Published online by Cambridge University Press: 20 January 2024
Before the start of the Second World War, the UK had experienced two decades of high unemployment. For Beveridge writing in 1942, the Giant of “Idleness” was primarily about worklessness and a lack of jobs for the male breadwinner. Today's labour market is very different. Far fewer people are unemployed, the number of women in paid work has increased dramatically, but in-work poverty is rising and increasing numbers of people face new forms of insecurity in work. Today's problem is not a lack of work, but a lack of quality work with a good level of pay.

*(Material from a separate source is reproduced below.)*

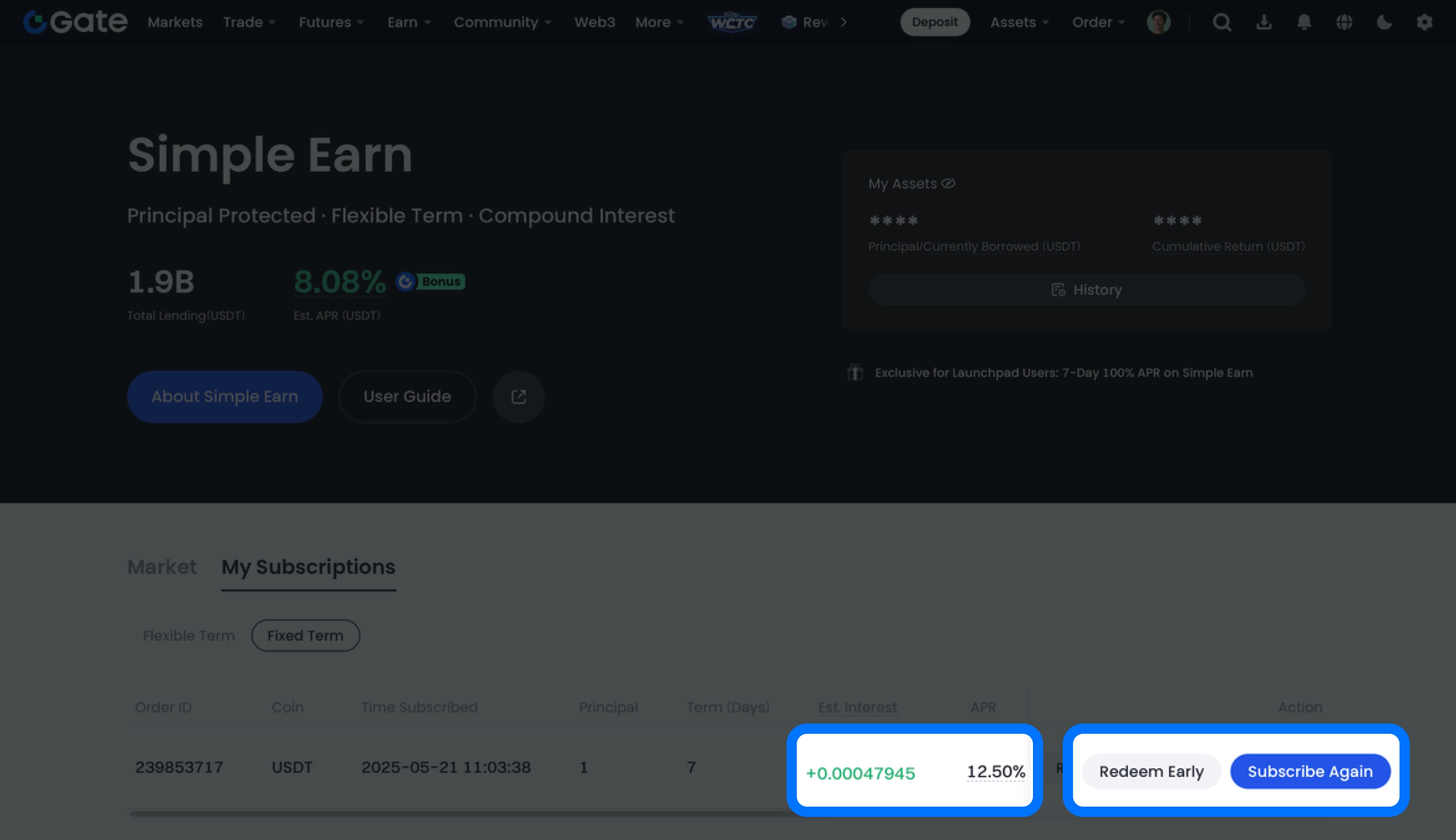Click the Gate logo
Viewport: 1456px width, 840px height.
click(x=75, y=22)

Although the mantra that “work is the best way out of poverty” remains firmly entrenched in parts of the political psyche, the reality is that the UK has become stuck in a low-pay lowproductivity rut. Rising in-work poverty, low productivity levels, falling rates of progression and increasing “precaritization” of the workforce increasingly call this into question. Tackling un- and underemployment in a post-Brexit, post-pandemic UK necessitates a substantial shift in our understanding of the problem and our response to it. This is crucial if ambitions to “build back better” are to be realized. In this book, we show why quality of work is the most pressing labour market issue facing the UK today, and what must be done to solve it.
Underlying all of these issues is the question of power in the labour market. In the past, this discussion has focused on unionization and collective bargaining, which undoubtedly improves outcomes for workers. But there is a more subtle way in which worker power needs to be considered. By and large, for people who are unemployed or on a low income, power is in short supply. The way the state engages with people out of work, through coercive active labour market policies, a lack of concern for skills and career progression and a one-size-fits-all approach to out-of-work support that ignores the needs of lone parents, disabled people and others, exacerbates this problem.

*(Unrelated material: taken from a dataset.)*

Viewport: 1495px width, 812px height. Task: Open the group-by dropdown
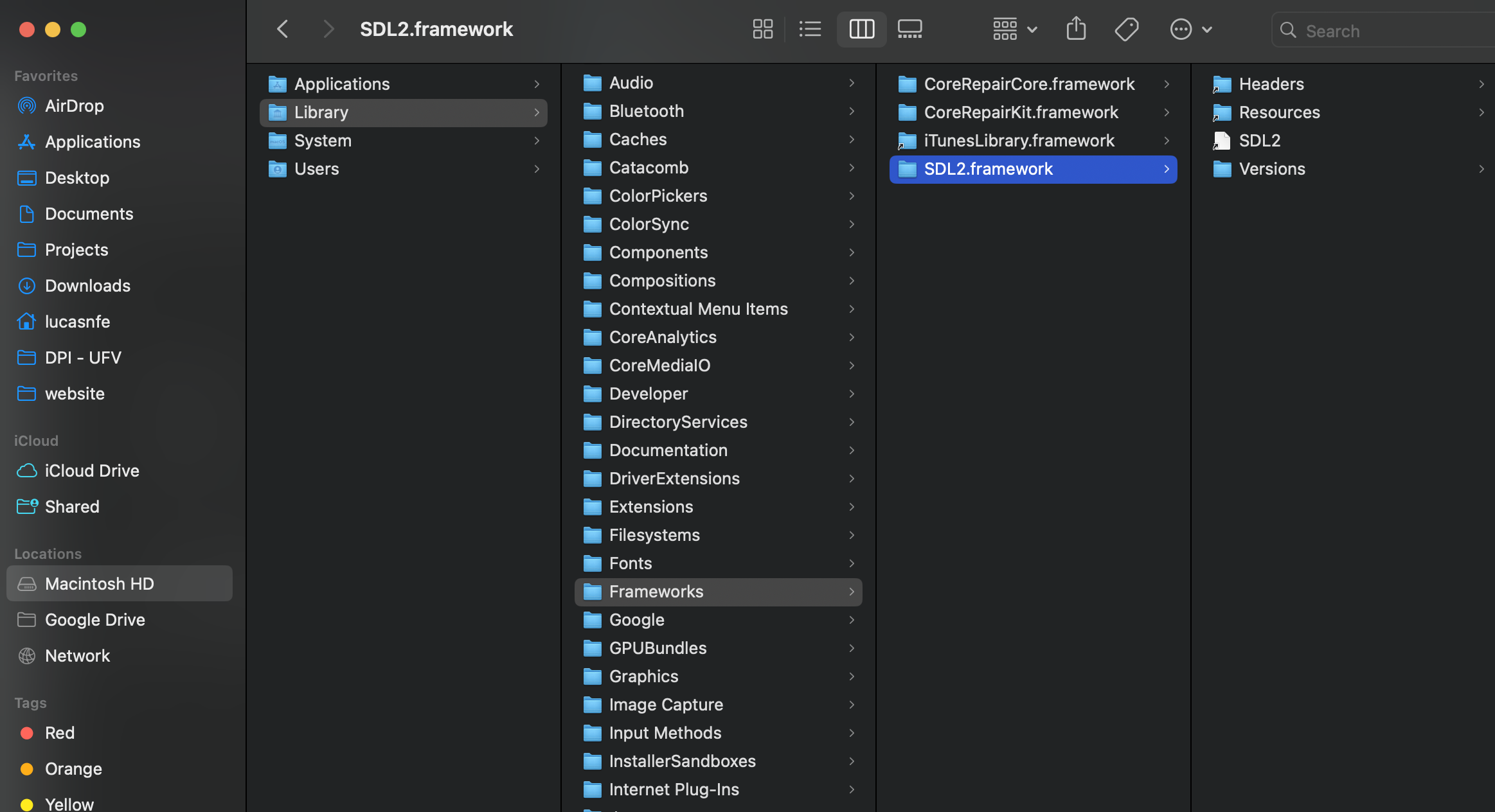(1015, 30)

The degradation of social infrastructure – declining local bus services, childcare services that don't meet the shift patterns of low-paid workers – conspire to create barriers to work, especially for women. If you need to be at the school gate by 3.15pm, the pool of potential jobs shrinks very quickly. As we show, childcare and transport are not only social policy issues but fundamental to tackling low-pay low-productivity Britain.